Monday, November 24, 2014

After Visiting Jack London’s Grave on the Day of his Death, November 22, 2014

For this week's prompt, we were to write off of Mary Oliver's poem "August".  I had the incredible experience this past weekend of getting to read one of my poems at Jack London's grave at a ceremony remembering his death.  It was an incredibly moving experience.  This poem is written in response to that experience and Mary Oliver's poem.  It's only a draft, but it is a step toward my new project: writing a book of poetry about Jack London. 


 
After Visiting Jack London’s Grave on the Day of his Death, November 22, 2014
There are gates, once redwood strong, we have left to rot as evidence of our departure and return.

There is the way the wind roars in the trees like a ravenous sea when we speak, shipwrecked from the dead.
There is the weight of the urn Charmian carried the day of his funeral.  How it became heavier with silence every step she took closer to the wagon. 
There is the first stone barn lost to our eyes that is folding back into itself.
There is what remains inside.  What remains unclaimed in darkness: a lost wagon, perhaps?  The rotting hull of the Snark?
There are the voices of strangers we sew together in order to find the story we can’t feel with our hands in this dark.
There is the seam where what we know welds smoothly into what we feel.  A new, steel gate that will not rot.
There are the phone numbers to the dead written on a cedar plank wall in a closet now empty of a phone. 
There is the desire that opens up like a mountain view that was lost to nearly a century of brush.
There is what opens up when we finally see into it:

A valley of murmurous air.

 

Tuesday, November 18, 2014

Draft of There's a Ghost of This Machine of Air is complete!

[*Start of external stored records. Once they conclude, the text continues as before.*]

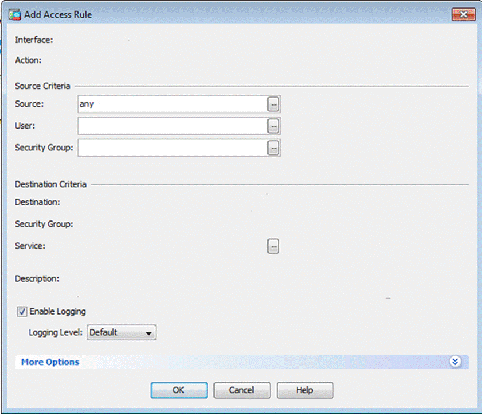Image resolution: width=482 pixels, height=415 pixels.
Task: Click the ASDM icon in title bar
Action: [x=15, y=14]
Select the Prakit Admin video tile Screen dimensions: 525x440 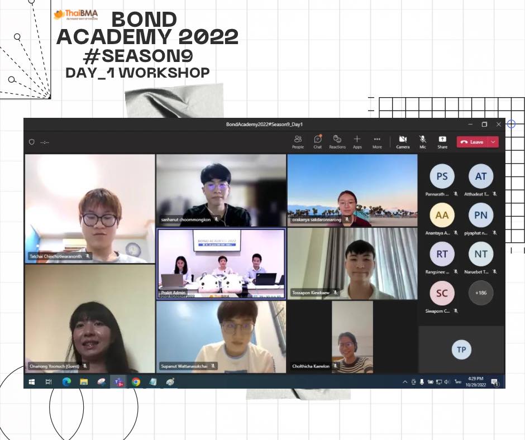coord(221,264)
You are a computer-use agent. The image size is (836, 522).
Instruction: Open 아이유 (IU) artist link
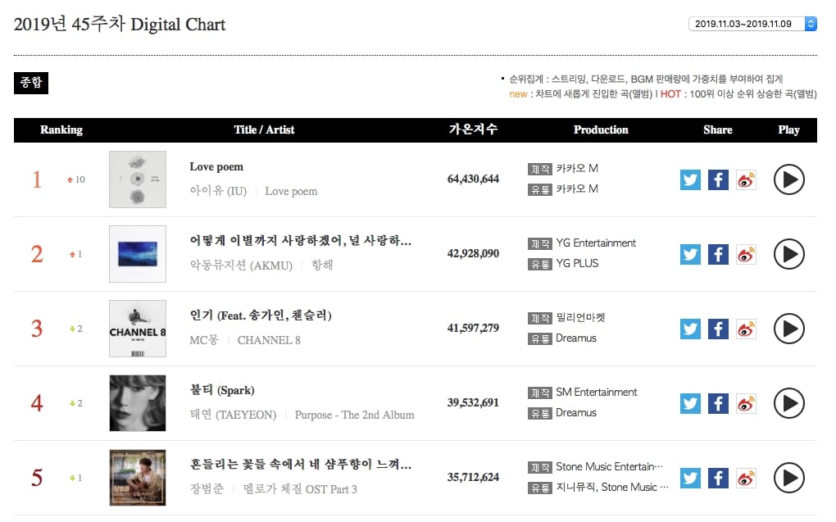[218, 191]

Last weekend, for some reason a pocket of time opened up and I finished my draft of my next book, There's a Ghost in this Machine of Air.  The manuscript is most likely not as done as I think it is, but the fact that it is written and organized in a manner I think is working right now is a huge reason to celebrate (in my opinion).  This does mean that I won't be writing more poems about the Laguna de Santa Rosa (for the time being!)  Moving on from a project of that magnitude is always difficult for me.  Since I am a poet who is project driven, being project-less, or not focused on completing a project makes it hard for me to write.  Here is my attempt to move on this week.  We were asked to write a poem where we talk about why we are dissatisfied with what we've got.  Here's my attempt at a draft:


November

Thankful for the gates we pass under:

braided galaxies of swallows

netted against grey combed skies.

This time of year earth’s desire—

lace of steam that rises to meet

dawn’s chorus is nothing to be netted.

What shadows have escaped our watch in the night?

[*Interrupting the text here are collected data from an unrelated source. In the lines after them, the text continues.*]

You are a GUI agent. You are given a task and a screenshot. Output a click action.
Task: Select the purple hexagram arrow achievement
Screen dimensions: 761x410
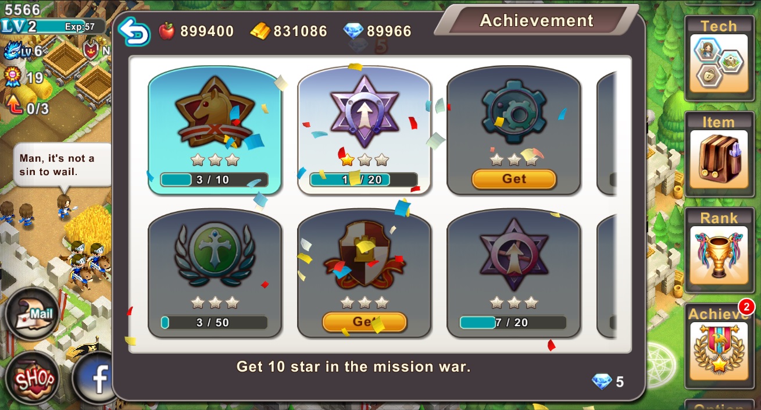[364, 130]
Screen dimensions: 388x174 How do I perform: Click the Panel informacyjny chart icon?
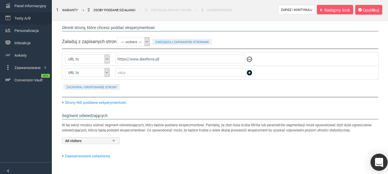click(x=8, y=6)
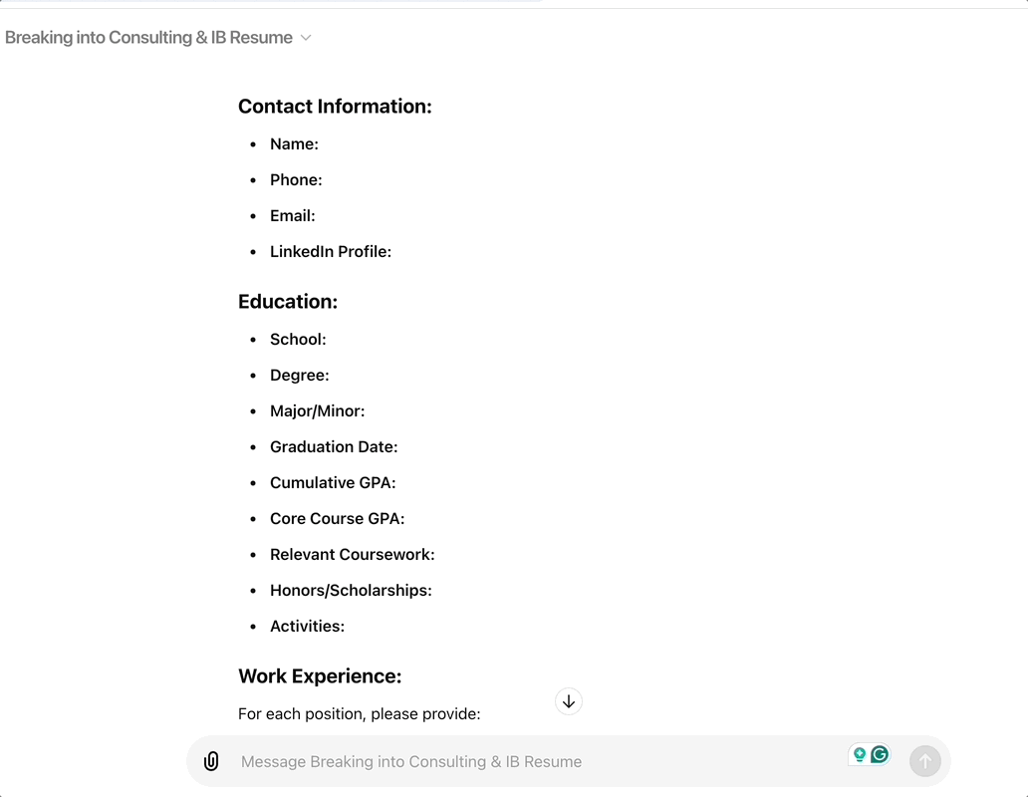Click the 'Activities:' bullet text

(x=307, y=627)
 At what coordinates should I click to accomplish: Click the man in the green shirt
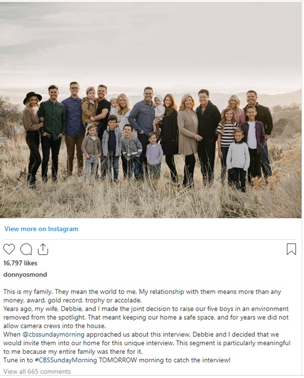[52, 132]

The last remaining green grasses bent by dew.

Light warming, slowly; letting that weight go.

Tuesday, November 11, 2014

Polaroid Cape May, 1996

For this week's poem, we wrote a poem in remembrance of a great poet.  Here is my small tribute to Galway Kinnell.

Polaroid Cape May, 1996

Soft continuous clicks
spill from a manual
typewriter against walls
thin and delicate as shells;

early morning sea air
still thick with fog
covers and uncovers
the pilings with
the iron breath of sea

like the memory of a poem
carefully carved out
so that every experience after
washes against it


and comes back changed.

Monday, November 03, 2014

Laguna Continued - Finding Ballard Lake

For this week's prompt, we were to write off of this amazing poem "Troubled Asset Relief" by Robert Ostrum which offered us a fractured question and response model to dive into.  I am still in the process if completing my Laguna poems, so my questions and answers (or attempts at answers) circled around a lost lake from the Laguna that was previously called Grays Lake or Ballard Lake depending on the time period.  Here is my attempt at a draft for this week:

Finding Ballard Lake
What you said was we ruined the water
not we rewrote the land with dynamite
and the pulsing, yellow jaws of backhoes.

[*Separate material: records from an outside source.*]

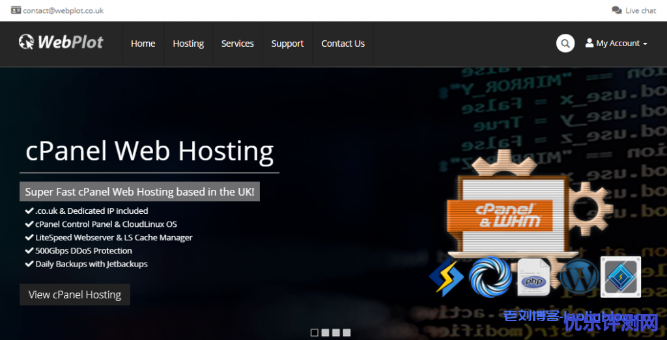Open the Services menu
Screen dimensions: 667x340
[237, 44]
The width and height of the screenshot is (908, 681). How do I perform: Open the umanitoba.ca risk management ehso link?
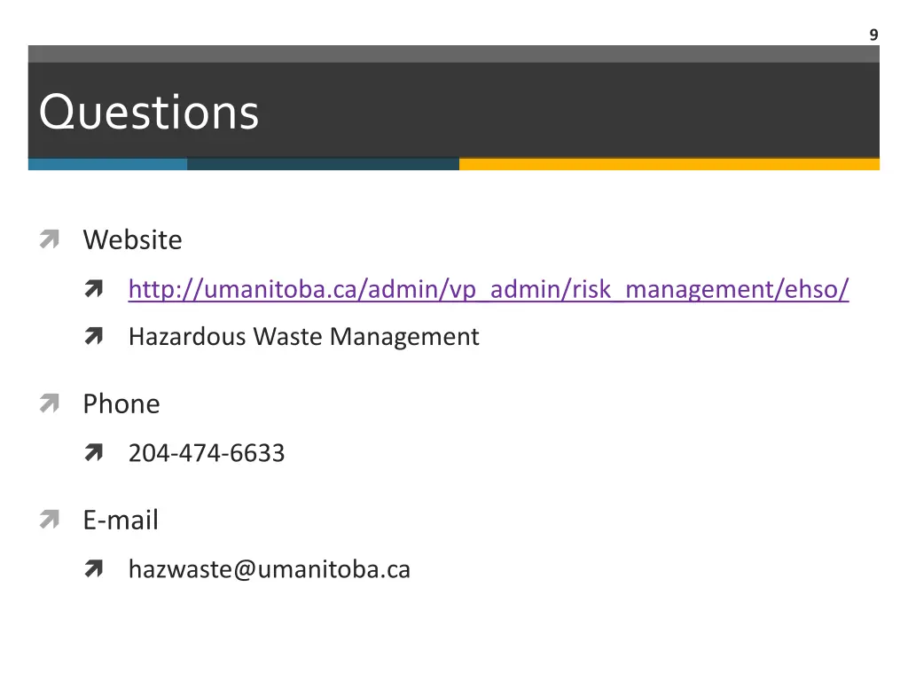(488, 290)
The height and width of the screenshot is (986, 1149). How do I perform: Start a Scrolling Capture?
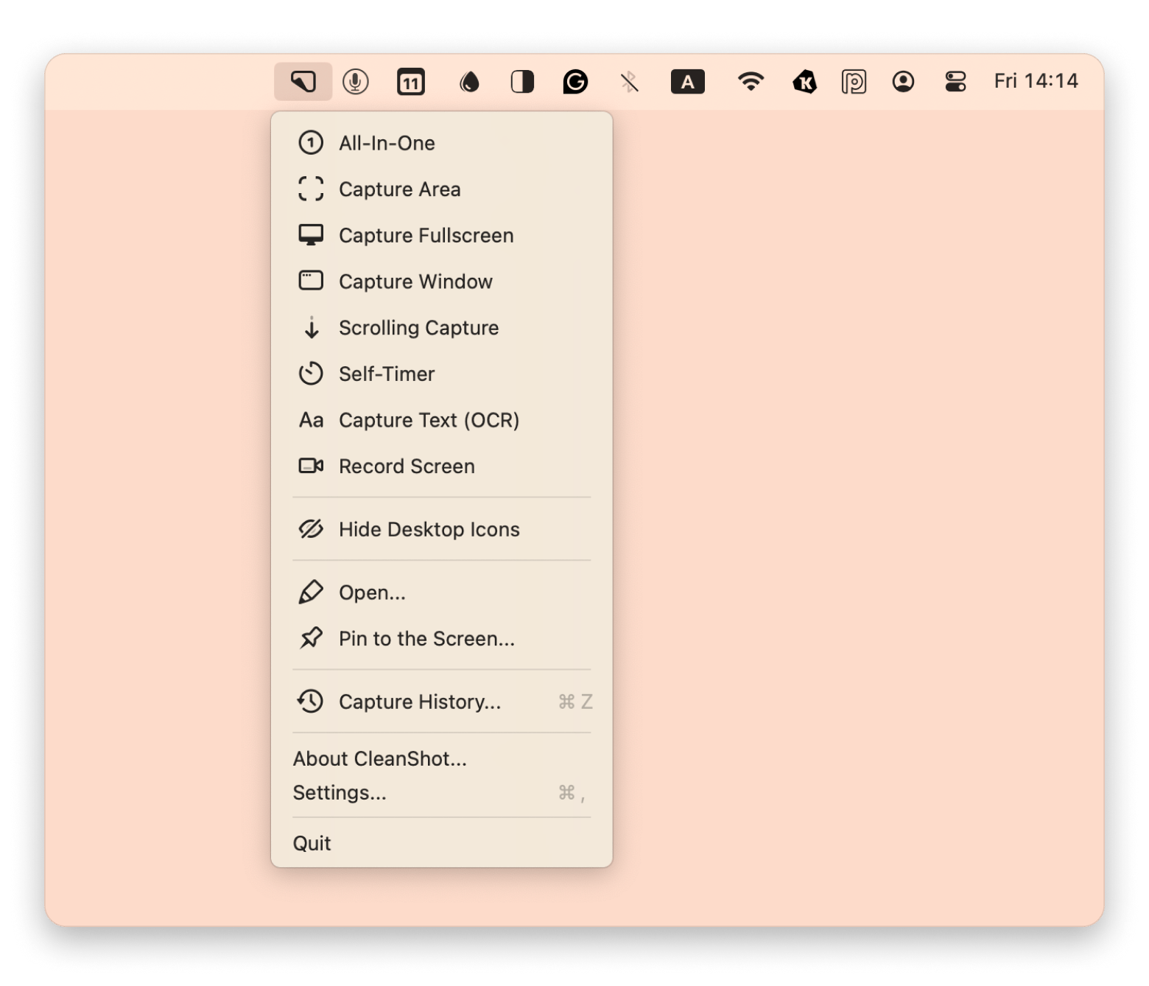(x=418, y=328)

When I said rev up your mind, what I asked
was for you to contain a lake--call it
Gray's or Ballard.  Let it spill forth

over half a mile.  Let it straddle
a hundred yards of earth.  Cover its banks
with exclamations of ash and oak and willow.

Dig it deep enough that catfish and bass
linger in the shadows.  Then let doubt
fill you like a balloon.  Go belly up.

Try to recall the blue bloom of sky seen
from this angle.  Dark, cold water pressing
no holding you up; warm sun on your face.
Know that to know is to dive deep into
the sediment of what isn't possible to find.

Wait at the closest train station: Mt. Olivet
for someone who has a memory made from
spun-sugar clouds whose footsteps can stitch

back the lost route of Mark West Creek
whose sediment was used to fill in the lake,
the acres of low spots on the ranch.

So that when they ask you who ruined this place
you can answer with a tongue made of peach peels
and a mouth full of sewage.  With eyes backlit
with dynamite and the smooth shine of dirt.